Work instruction:
Only lines holding the word "count" are wanted. Copy them from the listing below.

Input for this task:
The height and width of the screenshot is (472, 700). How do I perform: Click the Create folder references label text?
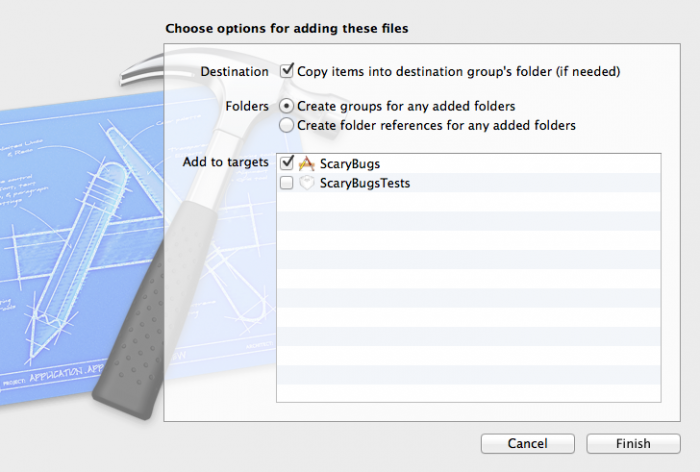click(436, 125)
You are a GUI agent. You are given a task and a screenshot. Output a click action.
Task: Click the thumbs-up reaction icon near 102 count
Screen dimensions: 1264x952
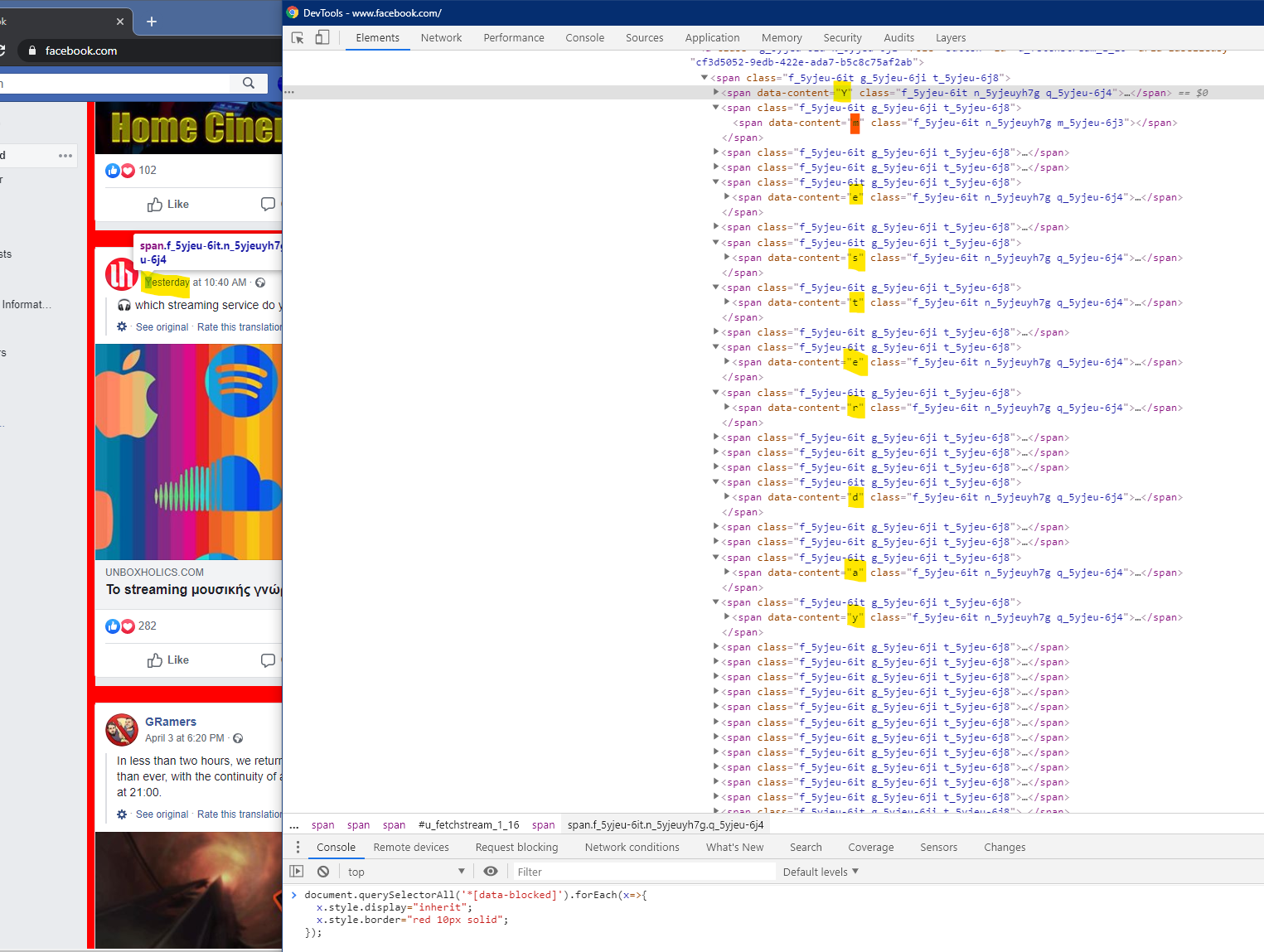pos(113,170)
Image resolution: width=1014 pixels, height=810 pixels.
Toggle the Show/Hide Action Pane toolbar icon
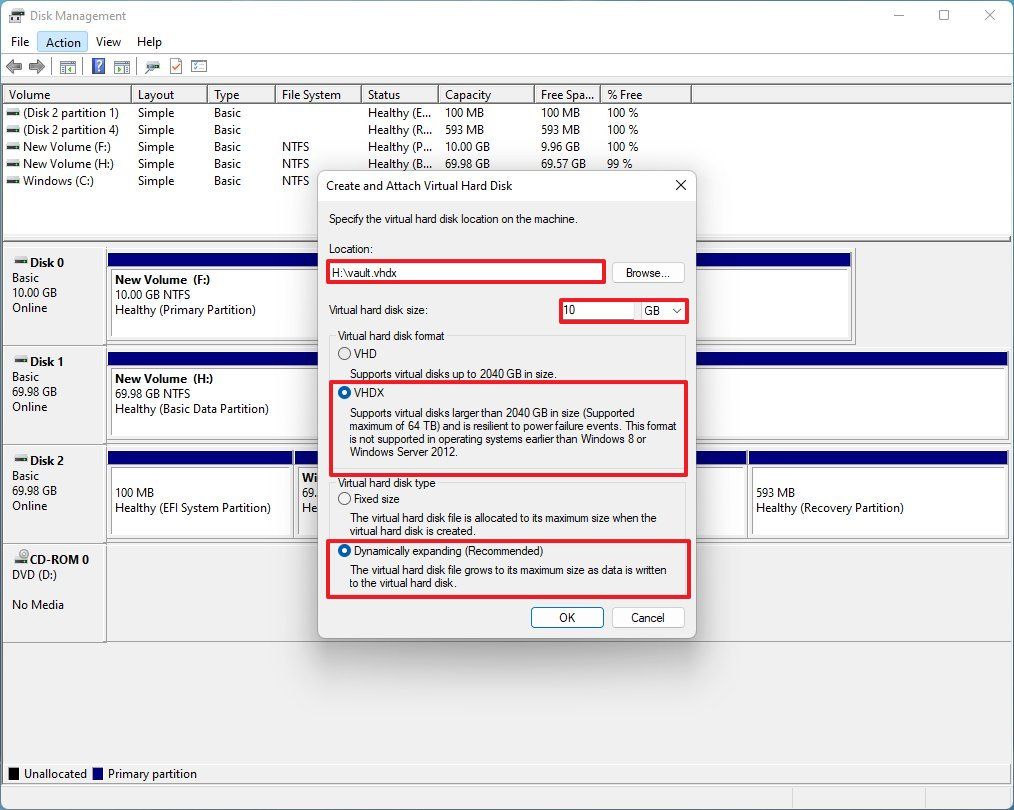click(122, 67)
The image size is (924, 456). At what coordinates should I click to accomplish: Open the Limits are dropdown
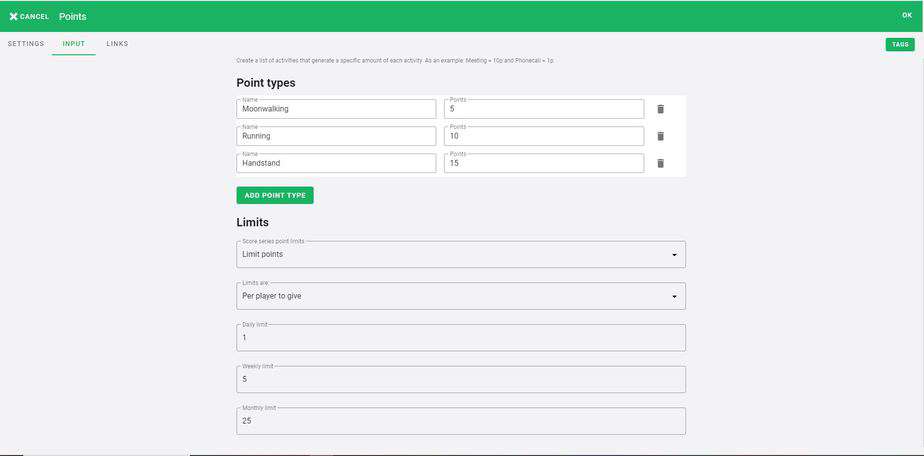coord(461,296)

--

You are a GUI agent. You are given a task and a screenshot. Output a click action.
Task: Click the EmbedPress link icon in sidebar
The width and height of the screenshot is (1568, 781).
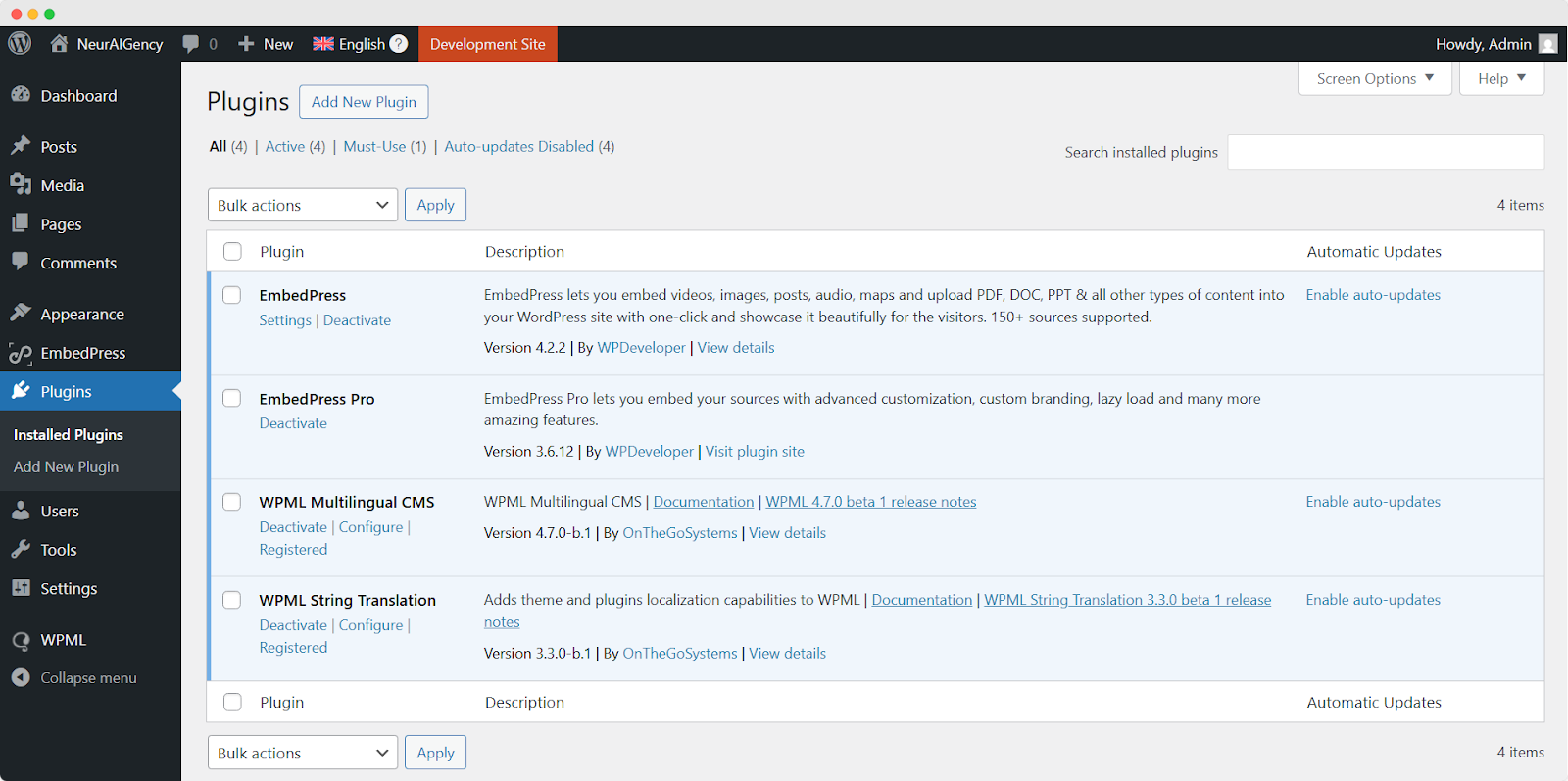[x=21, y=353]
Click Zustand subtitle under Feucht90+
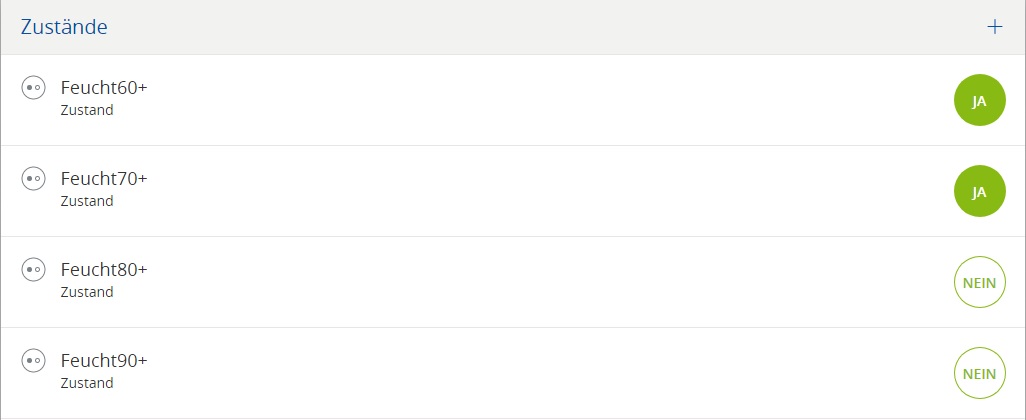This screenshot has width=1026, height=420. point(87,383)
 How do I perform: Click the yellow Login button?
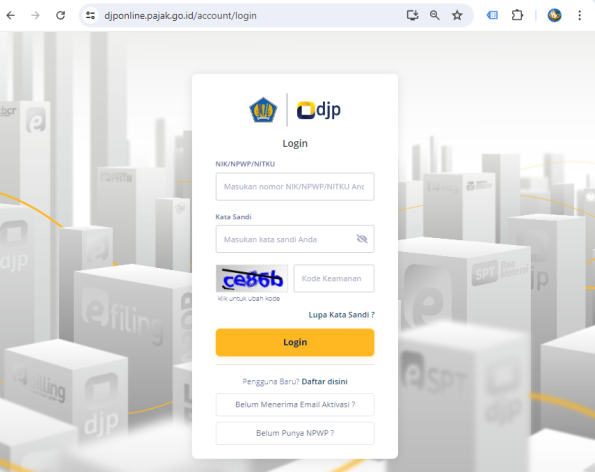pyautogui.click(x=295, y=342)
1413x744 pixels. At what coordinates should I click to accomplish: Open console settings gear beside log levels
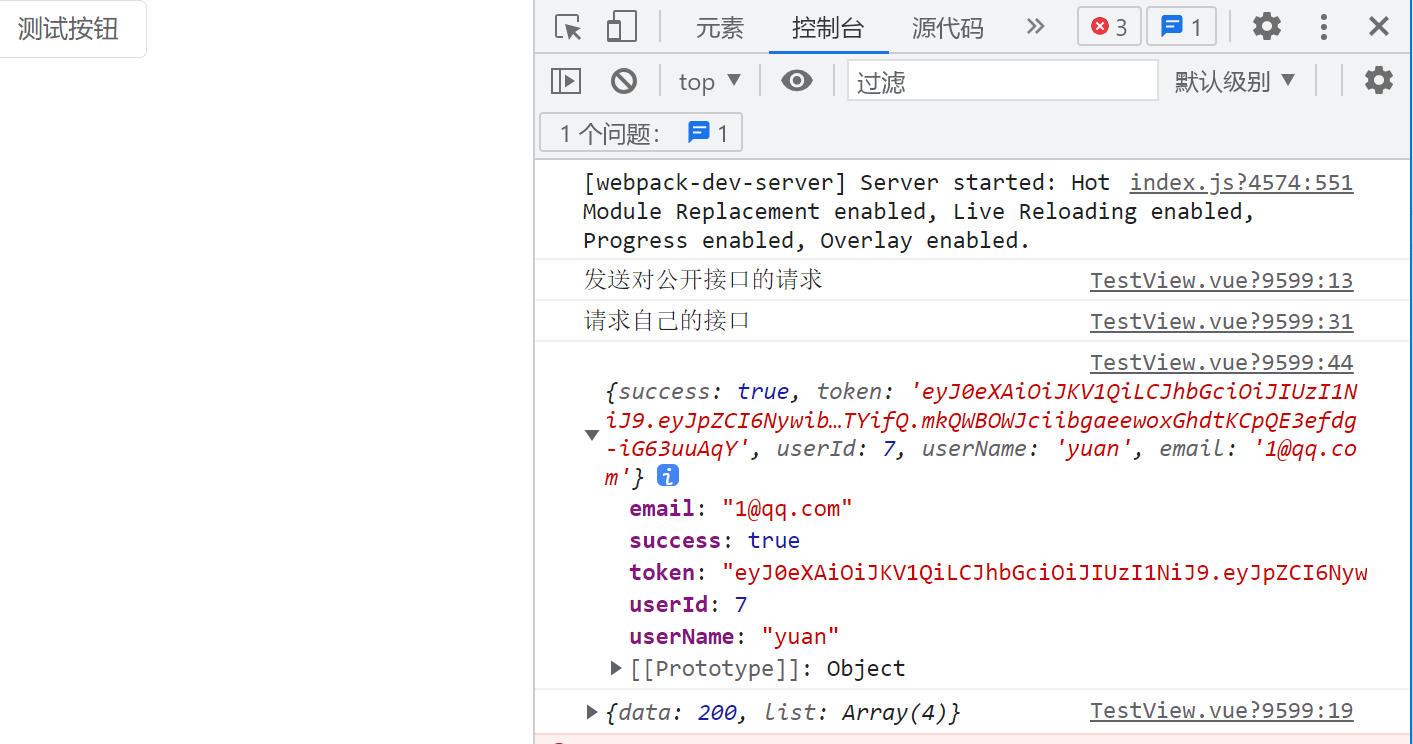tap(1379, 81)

==

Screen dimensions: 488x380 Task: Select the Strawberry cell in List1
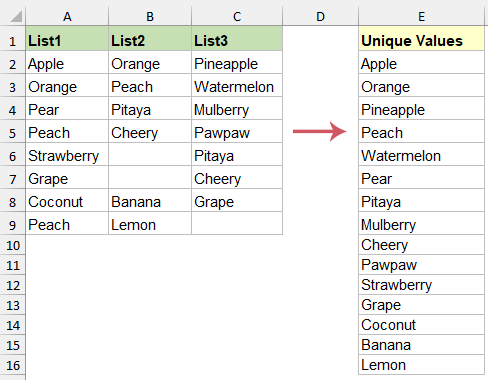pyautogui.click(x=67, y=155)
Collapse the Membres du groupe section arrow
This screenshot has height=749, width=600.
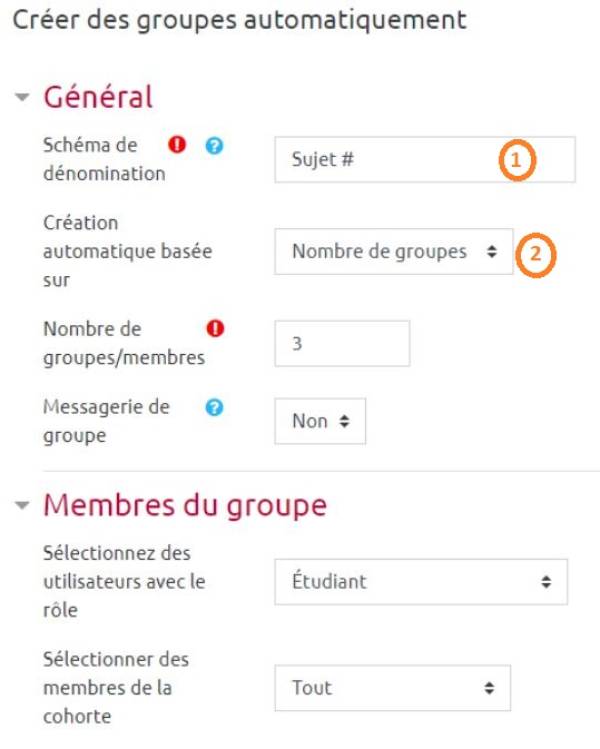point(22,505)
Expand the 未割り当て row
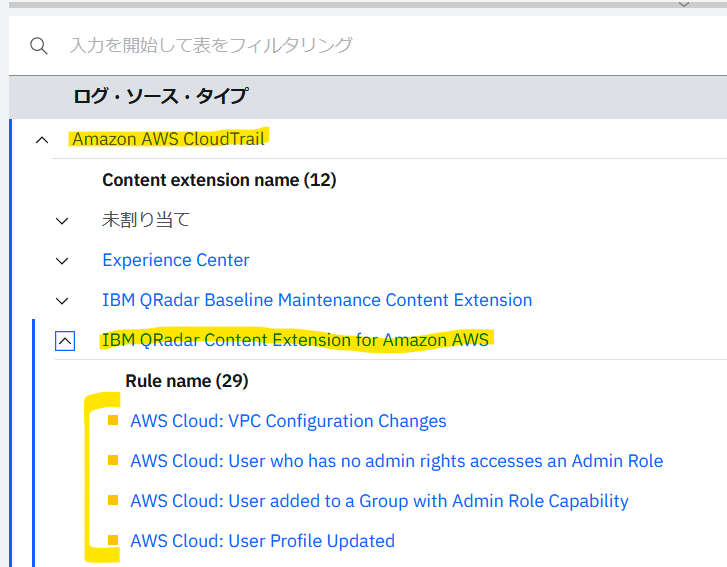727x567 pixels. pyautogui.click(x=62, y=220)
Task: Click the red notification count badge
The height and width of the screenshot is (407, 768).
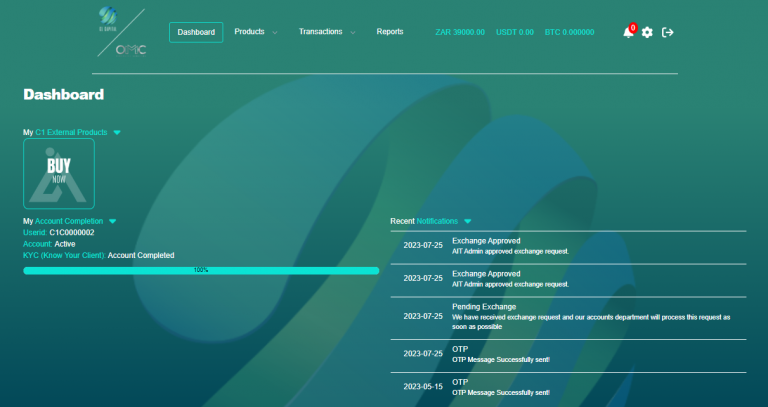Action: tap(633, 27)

Answer section:
Task: Click the thumbs-up reaction icon near 102 count
Task: Click the red notification count badge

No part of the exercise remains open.